I Shredded So Hard I Ripped Through The Fabric Of Spacetime

Molly Henderson
Slackjaw
Published in
5 min readMar 23, 2022
Photo by Johannes Waibel on Unsplash

It was a pow day that began like any other — with me and my buddy Trav hammering tallboys of session IPA on the gondie and crushing our empties on the backs of each other’s helmets. The mountains were looking tight as fuck and the sky was like a giant upside-down half-pipe, and suddenly I remembered I was just one guy, hanging out on a phat spinning rock. I wondered if anyone else ever had these thoughts, or if it was just me.

As Trav and I strapped in at the peak, the sun emerged from behind the top of the eastern range and my morning’s microdose of shrooms kicked in. After I’d taken a moment to honor the psilocybin gods and Trav switched on his backpack speaker to hit shuffle on Ye, we were off.

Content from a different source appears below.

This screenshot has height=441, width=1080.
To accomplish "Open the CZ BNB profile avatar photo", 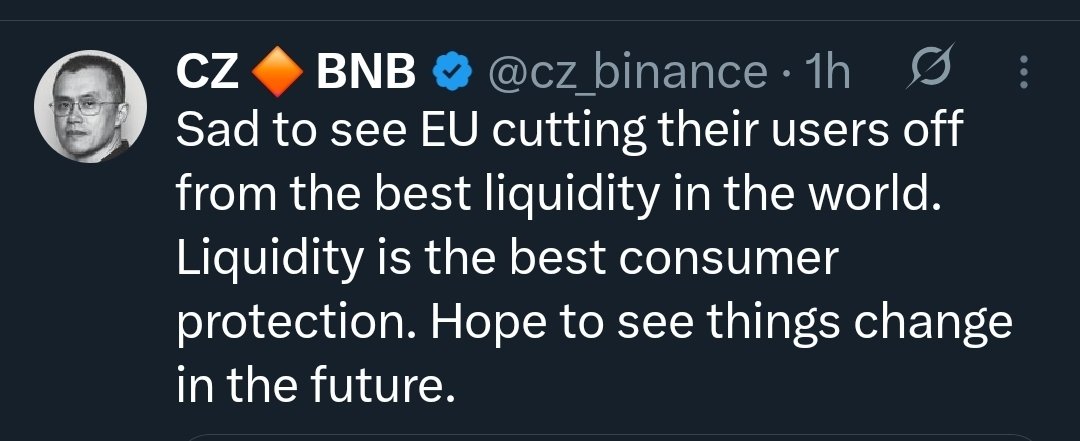I will [90, 106].
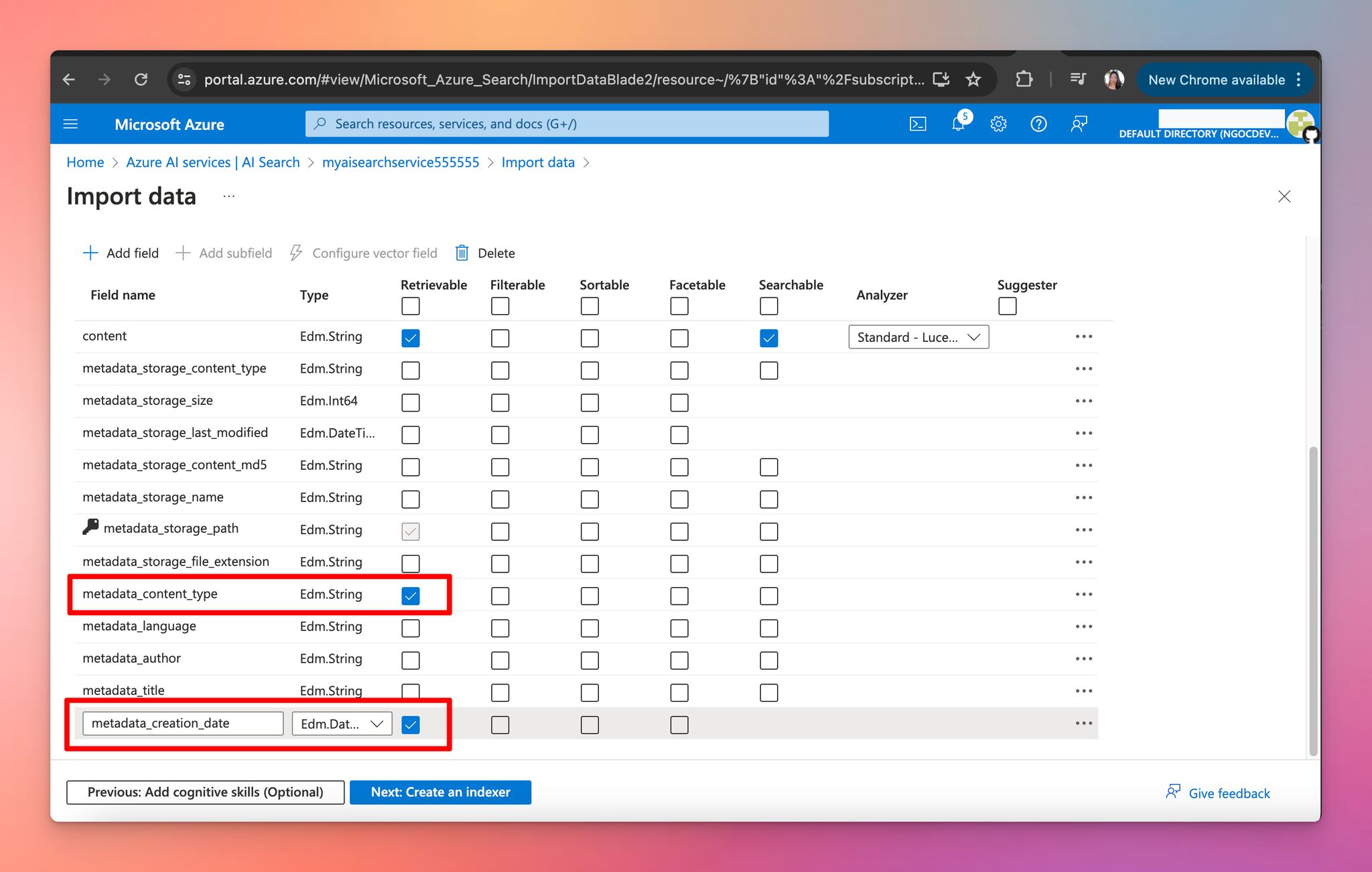Click Next: Create an indexer button

coord(441,792)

I’d waxed my rig the night prior in preparation for the day’s mint condies, so my girl was on some rude shit, slicing through three-foot gnar like a machete through margarine. The lines I was carving were deep enough to house allied soldiers, lowkey. But after a few turns, the sound of Ye’s clean flow disappeared — I could only hear my heart beating against my chest and the sweet music of my edges disemboweling cherry pow. Maybe it was the shrooms, but suddenly I felt like I was levitating, slicing not through gnar but through something… deeper. I closed my eyes, and when I reopened them everything was dark, which was lowkey hella trippy. Points of light converged around me and I suddenly found myself hurtling towards pavement. I instinctively frontside one-eightied and stomped the landing, skidding to a stop in the archway of some kind of grand-ass hotel.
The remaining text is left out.